The helper T cells (TH) generated in dengue type 2 virus (DV) infection of mice produce a soluble helper cytokine (HF) which enhances the clonal expansion of DV-specific IgM antibody plaque forming cells (PFC). The present study was undertaken to investigate the mechanism of transmission of the helper signal from TH and HF to B cells. It was observed that TH could transmit the helper signal to B cells by direct cell to cell contact, but HF could not do so without the presence of live macrophages (M phi). HF was adsorbed by both heat killed and live M phi but the former could not transmit it to B cells. Both the polypeptide chains of HF bind to M phi.

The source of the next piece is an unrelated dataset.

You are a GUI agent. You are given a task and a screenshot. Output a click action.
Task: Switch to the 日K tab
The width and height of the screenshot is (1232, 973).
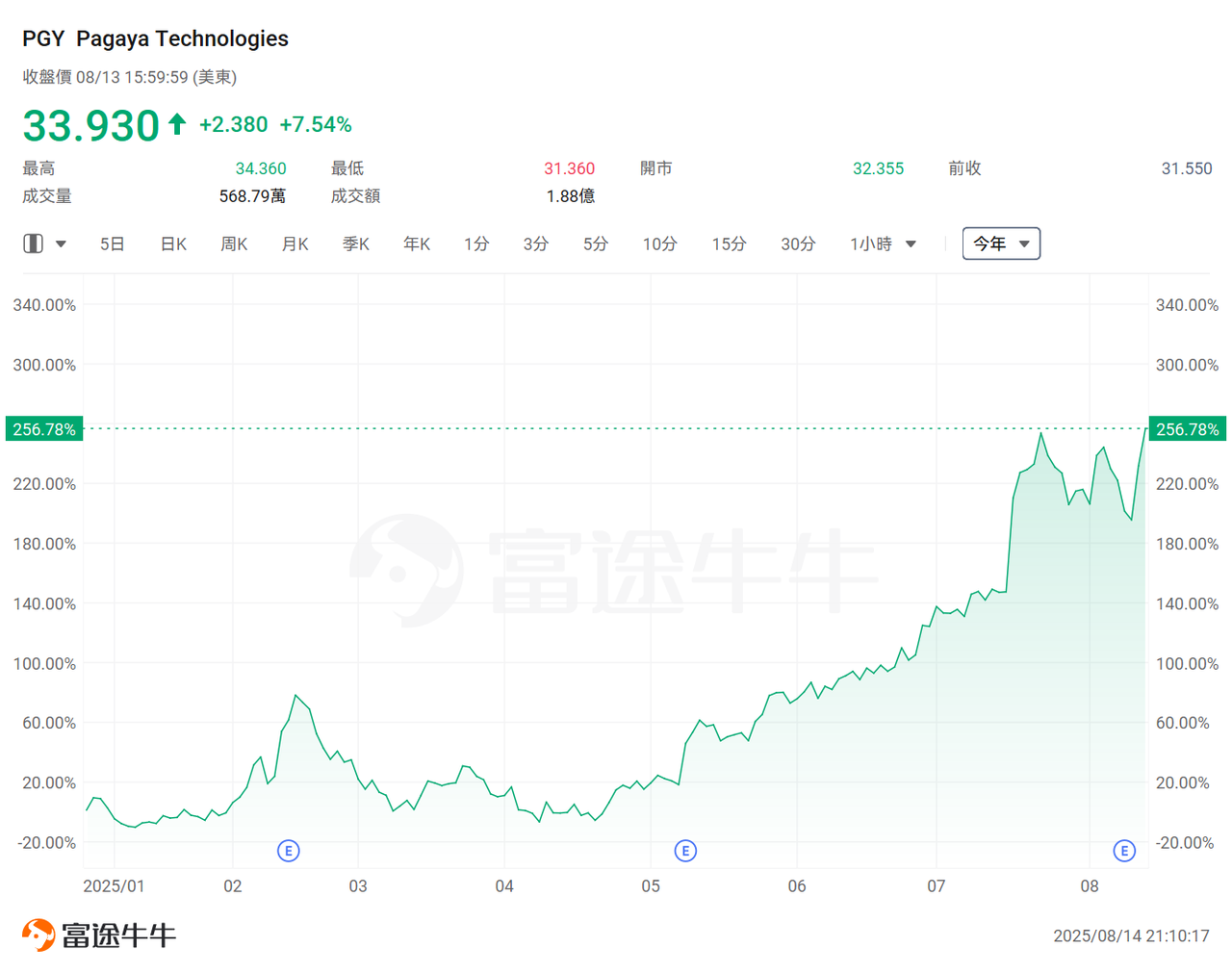click(x=172, y=243)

HF remains on the surface of M phi and can be retrieved completely by contact with B cells for 40 min. The helper signal from TH or HF-adsorbed M phi could not be transmitted to B cells when they were separated from each other by a cell impermeable membrane. The enhancement of PFC count is greater when the signal is transmitted by HF-adsorbed M phi as compared to that by TH alone. Thus, even with lower frequency of TH a significant number of B cells may be triggered with the help of HF and M phi. The findings thus show that the DV-specific helper signal could be transmitted only by a close physical contact of the plasma membranes of the signal presenting cells (TH or HF-adsorbed M phi) and B cells.